Upcoming posts on A Bibliophile’s Reverie
Future Book Reviews (Tentative):
(Plus, I’ll be providing a review of the sequel of “The Land of Darkness,” around the same time the first review is posted)
(I don’t normally read Star War books, but this one was an exceptional read. For that reason, I have to cover it to potentially debunk some pernicious myths about Star War books. I’m not your average Star Wars book reader. This was the first one I’ve read in 10 years.)
Forthcoming Blog Posts:
“The Wolf Gift” Philosophy/Discussion Posts
Hopefully, “The Wolf Gift” will be making a reappearance during my summer series. Similar to “The Vampire Chronicle” philosophy posts, I’m planning to do an in-depth analysis of Anne Rice’s recent werewolf book. I’m personally excited about this one because ever since reading the book, I’ve had pages of notes that are waiting with bated breath to be incorporated into philosophical posts.

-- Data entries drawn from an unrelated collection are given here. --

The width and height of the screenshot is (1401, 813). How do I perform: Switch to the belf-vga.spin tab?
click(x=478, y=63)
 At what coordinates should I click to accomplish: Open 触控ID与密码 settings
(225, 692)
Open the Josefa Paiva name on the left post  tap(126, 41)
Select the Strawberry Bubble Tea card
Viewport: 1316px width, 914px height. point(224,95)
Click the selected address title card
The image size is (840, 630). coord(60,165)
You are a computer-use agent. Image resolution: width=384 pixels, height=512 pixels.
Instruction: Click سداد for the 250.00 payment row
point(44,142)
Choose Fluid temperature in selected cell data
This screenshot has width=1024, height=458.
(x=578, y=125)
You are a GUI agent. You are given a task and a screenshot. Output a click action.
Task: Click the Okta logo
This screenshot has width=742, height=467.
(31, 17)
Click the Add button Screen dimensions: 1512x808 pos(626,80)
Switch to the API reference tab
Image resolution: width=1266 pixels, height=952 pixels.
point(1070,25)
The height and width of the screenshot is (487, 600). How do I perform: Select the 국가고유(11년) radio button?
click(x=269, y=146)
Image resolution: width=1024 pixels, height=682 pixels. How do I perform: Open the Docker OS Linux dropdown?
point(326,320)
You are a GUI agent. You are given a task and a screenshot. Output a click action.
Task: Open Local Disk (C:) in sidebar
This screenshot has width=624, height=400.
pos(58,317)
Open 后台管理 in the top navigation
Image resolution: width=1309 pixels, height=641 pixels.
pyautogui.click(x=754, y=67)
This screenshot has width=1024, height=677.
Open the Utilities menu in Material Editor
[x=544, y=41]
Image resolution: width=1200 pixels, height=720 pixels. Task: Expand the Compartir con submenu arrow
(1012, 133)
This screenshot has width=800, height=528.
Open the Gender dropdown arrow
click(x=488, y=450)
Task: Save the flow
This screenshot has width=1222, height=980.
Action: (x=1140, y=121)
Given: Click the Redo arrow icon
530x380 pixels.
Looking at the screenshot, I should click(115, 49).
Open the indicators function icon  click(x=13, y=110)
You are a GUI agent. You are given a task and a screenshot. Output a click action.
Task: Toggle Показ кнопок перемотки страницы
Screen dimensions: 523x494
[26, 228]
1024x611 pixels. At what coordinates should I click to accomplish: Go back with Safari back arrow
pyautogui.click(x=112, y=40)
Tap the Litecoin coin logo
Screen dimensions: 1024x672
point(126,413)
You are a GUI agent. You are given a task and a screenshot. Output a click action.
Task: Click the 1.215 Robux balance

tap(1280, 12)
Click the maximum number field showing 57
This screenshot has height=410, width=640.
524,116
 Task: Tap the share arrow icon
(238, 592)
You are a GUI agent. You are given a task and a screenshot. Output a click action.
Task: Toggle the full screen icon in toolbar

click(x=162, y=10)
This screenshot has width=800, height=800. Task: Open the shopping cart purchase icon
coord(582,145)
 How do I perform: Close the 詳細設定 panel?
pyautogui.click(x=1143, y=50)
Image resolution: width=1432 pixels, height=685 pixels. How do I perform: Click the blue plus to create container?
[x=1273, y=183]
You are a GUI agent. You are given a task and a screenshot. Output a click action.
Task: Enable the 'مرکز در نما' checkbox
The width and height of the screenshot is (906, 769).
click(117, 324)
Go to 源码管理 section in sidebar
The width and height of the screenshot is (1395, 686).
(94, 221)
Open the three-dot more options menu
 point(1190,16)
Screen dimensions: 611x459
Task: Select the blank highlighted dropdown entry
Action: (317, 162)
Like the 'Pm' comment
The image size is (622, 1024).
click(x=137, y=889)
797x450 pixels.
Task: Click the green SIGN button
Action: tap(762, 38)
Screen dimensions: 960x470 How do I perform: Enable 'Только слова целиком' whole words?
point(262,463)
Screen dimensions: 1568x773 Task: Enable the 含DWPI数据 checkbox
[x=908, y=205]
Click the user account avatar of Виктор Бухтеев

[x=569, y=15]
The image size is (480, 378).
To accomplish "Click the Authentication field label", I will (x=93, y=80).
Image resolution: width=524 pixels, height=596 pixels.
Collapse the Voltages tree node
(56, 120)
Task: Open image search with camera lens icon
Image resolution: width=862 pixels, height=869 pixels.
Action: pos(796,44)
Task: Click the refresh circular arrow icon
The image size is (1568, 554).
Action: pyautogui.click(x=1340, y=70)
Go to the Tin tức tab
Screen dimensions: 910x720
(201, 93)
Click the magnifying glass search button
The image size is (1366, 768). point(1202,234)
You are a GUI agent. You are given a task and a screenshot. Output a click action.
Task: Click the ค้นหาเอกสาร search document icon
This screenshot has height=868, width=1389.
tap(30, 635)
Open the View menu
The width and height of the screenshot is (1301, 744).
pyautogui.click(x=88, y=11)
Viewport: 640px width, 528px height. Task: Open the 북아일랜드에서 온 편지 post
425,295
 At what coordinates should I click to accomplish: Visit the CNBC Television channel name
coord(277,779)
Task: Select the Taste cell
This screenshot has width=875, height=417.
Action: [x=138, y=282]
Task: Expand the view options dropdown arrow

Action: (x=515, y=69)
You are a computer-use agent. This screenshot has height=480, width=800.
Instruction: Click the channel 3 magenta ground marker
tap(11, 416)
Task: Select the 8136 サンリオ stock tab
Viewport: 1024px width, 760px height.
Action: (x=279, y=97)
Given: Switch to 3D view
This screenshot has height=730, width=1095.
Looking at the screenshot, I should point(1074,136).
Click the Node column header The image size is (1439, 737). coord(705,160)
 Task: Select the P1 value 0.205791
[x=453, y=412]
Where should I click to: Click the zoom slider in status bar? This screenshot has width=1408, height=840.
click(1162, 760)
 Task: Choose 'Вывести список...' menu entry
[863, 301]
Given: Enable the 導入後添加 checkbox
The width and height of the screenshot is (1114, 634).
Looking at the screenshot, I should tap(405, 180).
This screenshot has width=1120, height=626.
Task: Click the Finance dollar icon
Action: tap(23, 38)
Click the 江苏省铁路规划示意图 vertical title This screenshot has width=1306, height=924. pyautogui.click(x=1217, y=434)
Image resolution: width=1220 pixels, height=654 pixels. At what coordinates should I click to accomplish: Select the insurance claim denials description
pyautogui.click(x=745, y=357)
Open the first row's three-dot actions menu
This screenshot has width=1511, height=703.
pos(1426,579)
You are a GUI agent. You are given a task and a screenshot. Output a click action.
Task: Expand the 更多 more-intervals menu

Shakespeare Film Festival….Bibliophile Style
Ever since taking a Shakespeare course that was required for my English degree, I have developed this insatiable love for all things Shakespeare related. People must grow weary sometimes of how many things I seek to compare with “Macbeth,” and “Hamlet.” Anyways, I will forewarn you that my fervor about this particular blog series might traumatize you. I’ll be reading a Shakespeare play, and essentially comparing it with a well-known film adaptation. Sometimes, I might include two film adaptations. For example, I know that “Twelfth Night” has a standard adaptation with Helena Bonham Carter, and there’s also an unorthodox adaptation, starring Amanda Bynes, called “She’s the Man.” For that particular comedy, I’ll definitely be doing both. Either way, I am dangerously excited about this because I get to talk about Shakespeare outside of class.
As you can see it, “A Bibliophile’s Reverie” is not fading away into obscurity. I don’t even know how I managed to post this, when I have four papers staring at me concernedly right now..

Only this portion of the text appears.